* **Text and element pointing records**:
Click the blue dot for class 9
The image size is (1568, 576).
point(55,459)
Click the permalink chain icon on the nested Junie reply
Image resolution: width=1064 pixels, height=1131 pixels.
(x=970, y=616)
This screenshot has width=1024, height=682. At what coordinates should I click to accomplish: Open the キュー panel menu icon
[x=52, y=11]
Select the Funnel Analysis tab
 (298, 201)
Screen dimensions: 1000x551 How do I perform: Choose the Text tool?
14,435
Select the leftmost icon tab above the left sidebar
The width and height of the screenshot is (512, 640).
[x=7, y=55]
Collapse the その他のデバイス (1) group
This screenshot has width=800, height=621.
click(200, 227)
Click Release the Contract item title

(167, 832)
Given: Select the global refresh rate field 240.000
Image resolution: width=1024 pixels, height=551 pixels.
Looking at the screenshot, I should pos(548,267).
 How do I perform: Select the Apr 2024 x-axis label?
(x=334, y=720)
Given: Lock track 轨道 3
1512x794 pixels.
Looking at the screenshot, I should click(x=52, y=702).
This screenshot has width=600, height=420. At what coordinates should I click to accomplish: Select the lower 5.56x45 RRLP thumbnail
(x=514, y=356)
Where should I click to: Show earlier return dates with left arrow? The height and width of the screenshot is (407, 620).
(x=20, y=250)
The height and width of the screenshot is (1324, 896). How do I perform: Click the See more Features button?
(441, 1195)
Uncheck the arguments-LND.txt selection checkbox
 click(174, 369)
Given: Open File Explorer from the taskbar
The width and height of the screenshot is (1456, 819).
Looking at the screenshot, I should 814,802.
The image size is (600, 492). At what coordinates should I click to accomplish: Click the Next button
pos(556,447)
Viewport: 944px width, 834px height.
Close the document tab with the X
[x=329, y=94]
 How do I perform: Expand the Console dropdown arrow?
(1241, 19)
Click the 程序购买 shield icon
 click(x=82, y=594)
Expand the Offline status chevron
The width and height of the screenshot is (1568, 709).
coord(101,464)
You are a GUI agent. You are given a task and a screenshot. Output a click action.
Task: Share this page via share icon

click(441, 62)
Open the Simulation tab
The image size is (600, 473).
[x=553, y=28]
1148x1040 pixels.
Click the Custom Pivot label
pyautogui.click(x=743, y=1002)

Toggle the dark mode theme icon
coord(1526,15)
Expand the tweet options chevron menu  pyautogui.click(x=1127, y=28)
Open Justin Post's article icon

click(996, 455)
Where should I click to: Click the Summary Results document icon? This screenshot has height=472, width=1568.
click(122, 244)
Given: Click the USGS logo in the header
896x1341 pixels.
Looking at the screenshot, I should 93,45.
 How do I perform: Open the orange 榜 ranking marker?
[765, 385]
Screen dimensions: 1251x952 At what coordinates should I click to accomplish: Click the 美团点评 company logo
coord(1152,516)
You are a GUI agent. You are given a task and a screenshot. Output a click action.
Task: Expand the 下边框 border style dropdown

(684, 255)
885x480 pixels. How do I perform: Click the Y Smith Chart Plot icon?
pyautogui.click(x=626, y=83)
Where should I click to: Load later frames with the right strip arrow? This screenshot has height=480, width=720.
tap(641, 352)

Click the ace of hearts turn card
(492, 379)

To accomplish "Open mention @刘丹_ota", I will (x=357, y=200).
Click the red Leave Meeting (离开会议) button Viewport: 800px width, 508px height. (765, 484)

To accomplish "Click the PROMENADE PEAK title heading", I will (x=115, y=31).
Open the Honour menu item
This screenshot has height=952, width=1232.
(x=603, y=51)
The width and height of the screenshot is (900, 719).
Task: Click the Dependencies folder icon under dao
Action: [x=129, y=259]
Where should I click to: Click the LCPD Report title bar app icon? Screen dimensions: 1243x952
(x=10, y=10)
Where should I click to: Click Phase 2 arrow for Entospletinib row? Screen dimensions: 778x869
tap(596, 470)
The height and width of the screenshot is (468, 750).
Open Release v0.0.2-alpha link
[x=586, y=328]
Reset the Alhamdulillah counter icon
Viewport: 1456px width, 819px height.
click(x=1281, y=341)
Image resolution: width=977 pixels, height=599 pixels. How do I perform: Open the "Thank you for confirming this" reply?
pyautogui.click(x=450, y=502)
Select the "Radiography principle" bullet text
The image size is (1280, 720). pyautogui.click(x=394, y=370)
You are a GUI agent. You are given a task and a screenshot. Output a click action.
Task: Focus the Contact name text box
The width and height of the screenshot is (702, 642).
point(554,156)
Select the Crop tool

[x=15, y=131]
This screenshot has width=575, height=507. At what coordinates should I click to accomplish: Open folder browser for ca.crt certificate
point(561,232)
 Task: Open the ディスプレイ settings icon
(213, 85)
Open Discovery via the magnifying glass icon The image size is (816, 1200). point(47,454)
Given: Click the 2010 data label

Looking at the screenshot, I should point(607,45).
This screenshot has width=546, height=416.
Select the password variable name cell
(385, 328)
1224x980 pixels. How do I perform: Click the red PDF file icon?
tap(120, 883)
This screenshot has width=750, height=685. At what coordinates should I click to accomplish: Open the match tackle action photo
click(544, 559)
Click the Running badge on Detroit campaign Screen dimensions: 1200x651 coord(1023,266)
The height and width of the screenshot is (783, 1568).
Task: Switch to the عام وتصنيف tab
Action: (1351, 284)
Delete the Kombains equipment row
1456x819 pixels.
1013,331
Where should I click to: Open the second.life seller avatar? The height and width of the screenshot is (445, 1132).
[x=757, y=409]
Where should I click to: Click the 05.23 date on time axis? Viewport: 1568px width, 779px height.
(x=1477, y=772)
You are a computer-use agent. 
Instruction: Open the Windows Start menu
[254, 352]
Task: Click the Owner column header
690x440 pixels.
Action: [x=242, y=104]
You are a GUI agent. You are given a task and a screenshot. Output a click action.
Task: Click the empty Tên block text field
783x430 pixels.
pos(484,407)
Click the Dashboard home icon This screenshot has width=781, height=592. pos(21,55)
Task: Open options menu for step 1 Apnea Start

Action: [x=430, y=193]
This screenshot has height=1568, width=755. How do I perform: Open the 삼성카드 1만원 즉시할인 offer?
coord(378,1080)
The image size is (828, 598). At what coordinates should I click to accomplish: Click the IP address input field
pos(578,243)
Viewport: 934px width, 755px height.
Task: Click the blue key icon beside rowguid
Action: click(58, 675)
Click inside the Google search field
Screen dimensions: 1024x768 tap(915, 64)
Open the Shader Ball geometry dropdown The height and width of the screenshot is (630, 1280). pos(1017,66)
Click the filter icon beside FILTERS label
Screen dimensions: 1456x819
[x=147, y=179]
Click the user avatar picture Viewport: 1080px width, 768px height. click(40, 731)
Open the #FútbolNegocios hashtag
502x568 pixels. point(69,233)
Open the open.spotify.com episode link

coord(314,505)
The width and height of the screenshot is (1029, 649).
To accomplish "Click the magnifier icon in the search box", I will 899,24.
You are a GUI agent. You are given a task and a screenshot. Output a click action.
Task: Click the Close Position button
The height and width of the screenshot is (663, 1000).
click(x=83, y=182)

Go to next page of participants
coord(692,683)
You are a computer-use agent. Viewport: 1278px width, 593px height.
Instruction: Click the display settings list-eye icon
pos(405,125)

* **WHAT THE TASK ASKS**: Quote every one of the records above word for word, line by line.

* **COMPLETE ANSWER**:
Click the blue dot for class 9
The image size is (1568, 576).
point(55,459)
Click the permalink chain icon on the nested Junie reply
Image resolution: width=1064 pixels, height=1131 pixels.
(x=970, y=616)
This screenshot has width=1024, height=682. At what coordinates should I click to accomplish: Open the キュー panel menu icon
[x=52, y=11]
Select the Funnel Analysis tab
 (298, 201)
Screen dimensions: 1000x551 How do I perform: Choose the Text tool?
14,435
Select the leftmost icon tab above the left sidebar
The width and height of the screenshot is (512, 640).
[x=7, y=55]
Collapse the その他のデバイス (1) group
This screenshot has width=800, height=621.
click(200, 227)
Click Release the Contract item title

(167, 832)
Given: Select the global refresh rate field 240.000
Image resolution: width=1024 pixels, height=551 pixels.
Looking at the screenshot, I should pos(548,267).
 How do I perform: Select the Apr 2024 x-axis label?
(x=334, y=720)
Given: Lock track 轨道 3
1512x794 pixels.
Looking at the screenshot, I should click(x=52, y=702).
This screenshot has width=600, height=420. At what coordinates should I click to accomplish: Select the lower 5.56x45 RRLP thumbnail
(x=514, y=356)
Where should I click to: Show earlier return dates with left arrow? The height and width of the screenshot is (407, 620).
(x=20, y=250)
The height and width of the screenshot is (1324, 896). How do I perform: Click the See more Features button?
(441, 1195)
Uncheck the arguments-LND.txt selection checkbox
 click(174, 369)
Given: Open File Explorer from the taskbar
The width and height of the screenshot is (1456, 819).
Looking at the screenshot, I should 814,802.
The image size is (600, 492). At what coordinates should I click to accomplish: Click the Next button
pos(556,447)
Viewport: 944px width, 834px height.
Close the document tab with the X
[x=329, y=94]
 How do I perform: Expand the Console dropdown arrow?
(1241, 19)
Click the 程序购买 shield icon
 click(x=82, y=594)
Expand the Offline status chevron
The width and height of the screenshot is (1568, 709).
coord(101,464)
You are a GUI agent. You are given a task and a screenshot. Output a click action.
Task: Share this page via share icon

click(441, 62)
Open the Simulation tab
The image size is (600, 473).
[x=553, y=28]
1148x1040 pixels.
Click the Custom Pivot label
pyautogui.click(x=743, y=1002)

Toggle the dark mode theme icon
coord(1526,15)
Expand the tweet options chevron menu  pyautogui.click(x=1127, y=28)
Open Justin Post's article icon

click(996, 455)
Where should I click to: Click the Summary Results document icon? This screenshot has height=472, width=1568.
click(122, 244)
Given: Click the USGS logo in the header
896x1341 pixels.
Looking at the screenshot, I should 93,45.
 How do I perform: Open the orange 榜 ranking marker?
[765, 385]
Screen dimensions: 1251x952 At what coordinates should I click to accomplish: Click the 美团点评 company logo
coord(1152,516)
You are a GUI agent. You are given a task and a screenshot. Output a click action.
Task: Expand the 下边框 border style dropdown

(684, 255)
885x480 pixels. How do I perform: Click the Y Smith Chart Plot icon?
pyautogui.click(x=626, y=83)
Where should I click to: Load later frames with the right strip arrow? This screenshot has height=480, width=720.
tap(641, 352)

Click the ace of hearts turn card
(492, 379)

To accomplish "Open mention @刘丹_ota", I will (x=357, y=200).
Click the red Leave Meeting (离开会议) button Viewport: 800px width, 508px height. (765, 484)

To accomplish "Click the PROMENADE PEAK title heading", I will (x=115, y=31).
Open the Honour menu item
This screenshot has height=952, width=1232.
(x=603, y=51)
The width and height of the screenshot is (900, 719).
Task: Click the Dependencies folder icon under dao
Action: [x=129, y=259]
Where should I click to: Click the LCPD Report title bar app icon? Screen dimensions: 1243x952
(x=10, y=10)
Where should I click to: Click Phase 2 arrow for Entospletinib row? Screen dimensions: 778x869
tap(596, 470)
The height and width of the screenshot is (468, 750).
Open Release v0.0.2-alpha link
[x=586, y=328]
Reset the Alhamdulillah counter icon
Viewport: 1456px width, 819px height.
click(x=1281, y=341)
Image resolution: width=977 pixels, height=599 pixels. How do I perform: Open the "Thank you for confirming this" reply?
pyautogui.click(x=450, y=502)
Select the "Radiography principle" bullet text
The image size is (1280, 720). pyautogui.click(x=394, y=370)
You are a GUI agent. You are given a task and a screenshot. Output a click action.
Task: Focus the Contact name text box
The width and height of the screenshot is (702, 642).
point(554,156)
Select the Crop tool

[x=15, y=131]
This screenshot has width=575, height=507. At what coordinates should I click to accomplish: Open folder browser for ca.crt certificate
point(561,232)
 Task: Open the ディスプレイ settings icon
(213, 85)
Open Discovery via the magnifying glass icon The image size is (816, 1200). point(47,454)
Given: Click the 2010 data label

Looking at the screenshot, I should point(607,45).
This screenshot has width=546, height=416.
Select the password variable name cell
(385, 328)
1224x980 pixels. How do I perform: Click the red PDF file icon?
tap(120, 883)
This screenshot has width=750, height=685. At what coordinates should I click to accomplish: Open the match tackle action photo
click(544, 559)
Click the Running badge on Detroit campaign Screen dimensions: 1200x651 coord(1023,266)
The height and width of the screenshot is (783, 1568).
Task: Switch to the عام وتصنيف tab
Action: (1351, 284)
Delete the Kombains equipment row
1456x819 pixels.
1013,331
Where should I click to: Open the second.life seller avatar? The height and width of the screenshot is (445, 1132).
[x=757, y=409]
Where should I click to: Click the 05.23 date on time axis? Viewport: 1568px width, 779px height.
(x=1477, y=772)
You are a computer-use agent. 
Instruction: Open the Windows Start menu
[254, 352]
Task: Click the Owner column header
690x440 pixels.
Action: [x=242, y=104]
You are a GUI agent. You are given a task and a screenshot. Output a click action.
Task: Click the empty Tên block text field
783x430 pixels.
pos(484,407)
Click the Dashboard home icon This screenshot has width=781, height=592. pos(21,55)
Task: Open options menu for step 1 Apnea Start

Action: [x=430, y=193]
This screenshot has height=1568, width=755. How do I perform: Open the 삼성카드 1만원 즉시할인 offer?
coord(378,1080)
The image size is (828, 598). At what coordinates should I click to accomplish: Click the IP address input field
pos(578,243)
Viewport: 934px width, 755px height.
Task: Click the blue key icon beside rowguid
Action: click(58, 675)
Click inside the Google search field
Screen dimensions: 1024x768 tap(915, 64)
Open the Shader Ball geometry dropdown The height and width of the screenshot is (630, 1280). pos(1017,66)
Click the filter icon beside FILTERS label
Screen dimensions: 1456x819
[x=147, y=179]
Click the user avatar picture Viewport: 1080px width, 768px height. click(40, 731)
Open the #FútbolNegocios hashtag
502x568 pixels. point(69,233)
Open the open.spotify.com episode link

coord(314,505)
The width and height of the screenshot is (1029, 649).
To accomplish "Click the magnifier icon in the search box", I will 899,24.
You are a GUI agent. You are given a task and a screenshot. Output a click action.
Task: Click the Close Position button
The height and width of the screenshot is (663, 1000).
click(x=83, y=182)

Go to next page of participants
coord(692,683)
You are a computer-use agent. Viewport: 1278px width, 593px height.
Instruction: Click the display settings list-eye icon
pos(405,125)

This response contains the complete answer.